### MATERIAL FOR THIS EXERCISE
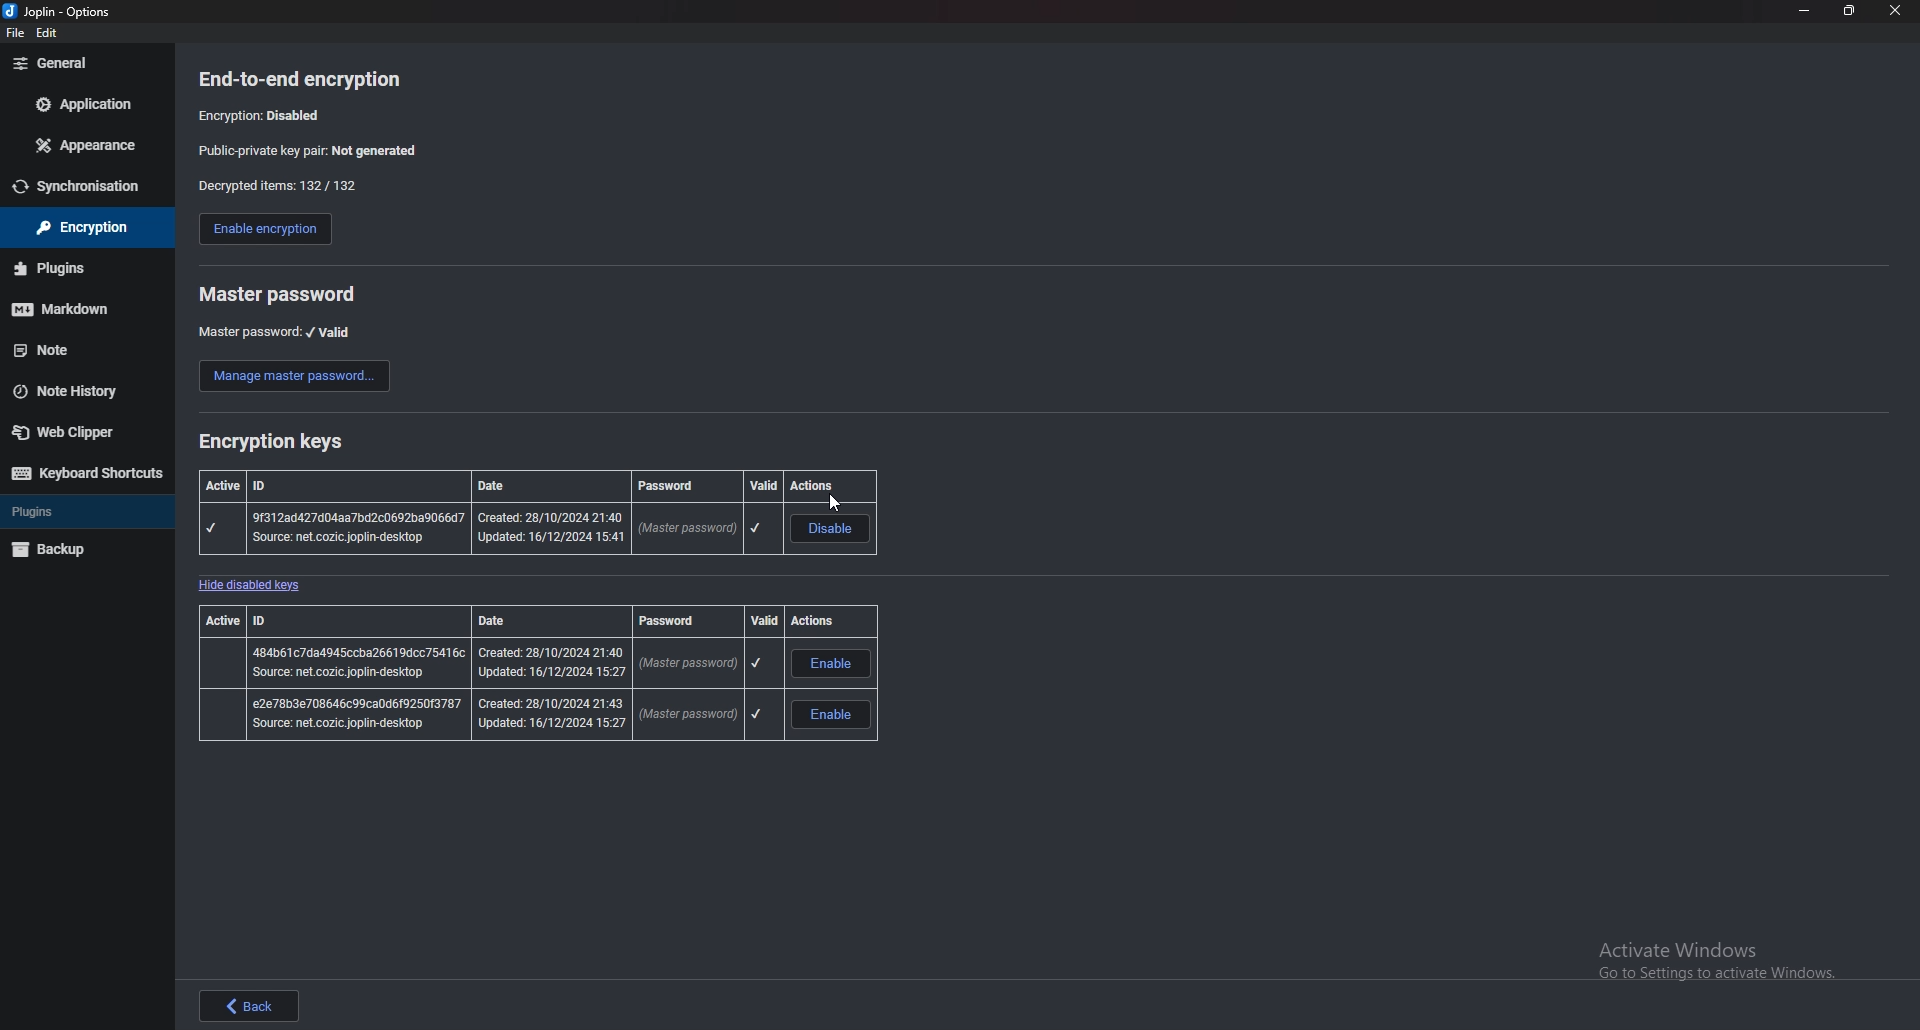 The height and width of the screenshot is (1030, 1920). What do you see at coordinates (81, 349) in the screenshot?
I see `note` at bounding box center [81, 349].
---
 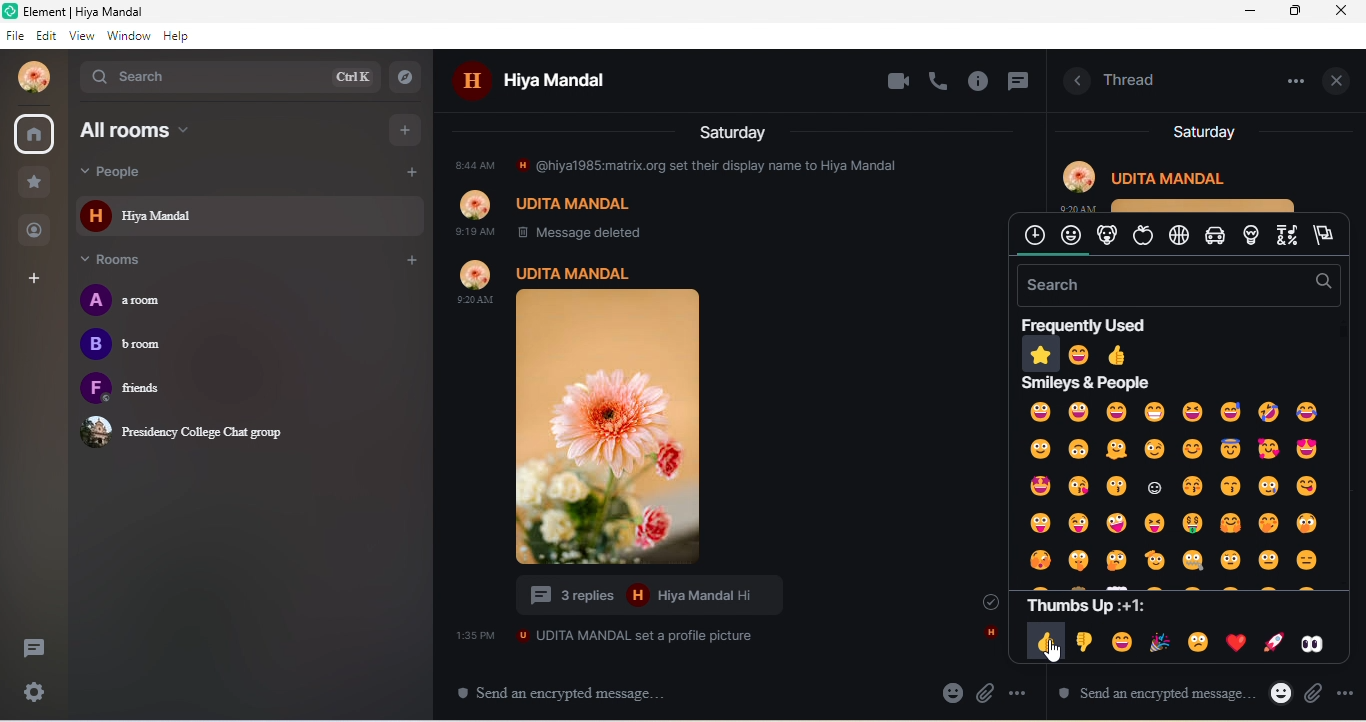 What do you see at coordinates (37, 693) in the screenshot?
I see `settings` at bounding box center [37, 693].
---
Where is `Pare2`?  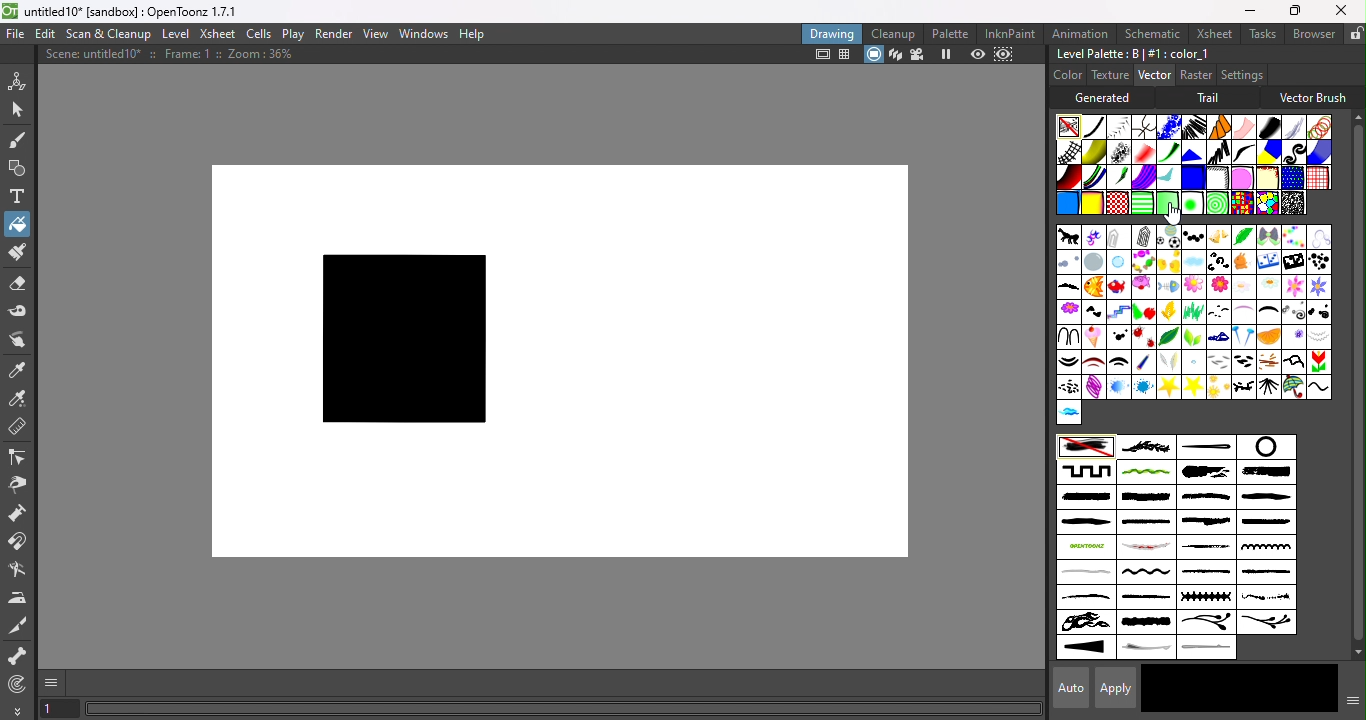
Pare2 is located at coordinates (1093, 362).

### REQUIREMENT
Copy the rows from the line with "The height and" up to and including the line with "center [81, 349].", swapping "screenshot" for "screen capture" and leaving everything else unchanged. Leave the pictures out of your answer.

### COMPLETE ANSWER
 The height and width of the screen capture is (1030, 1920). What do you see at coordinates (81, 349) in the screen capture?
I see `note` at bounding box center [81, 349].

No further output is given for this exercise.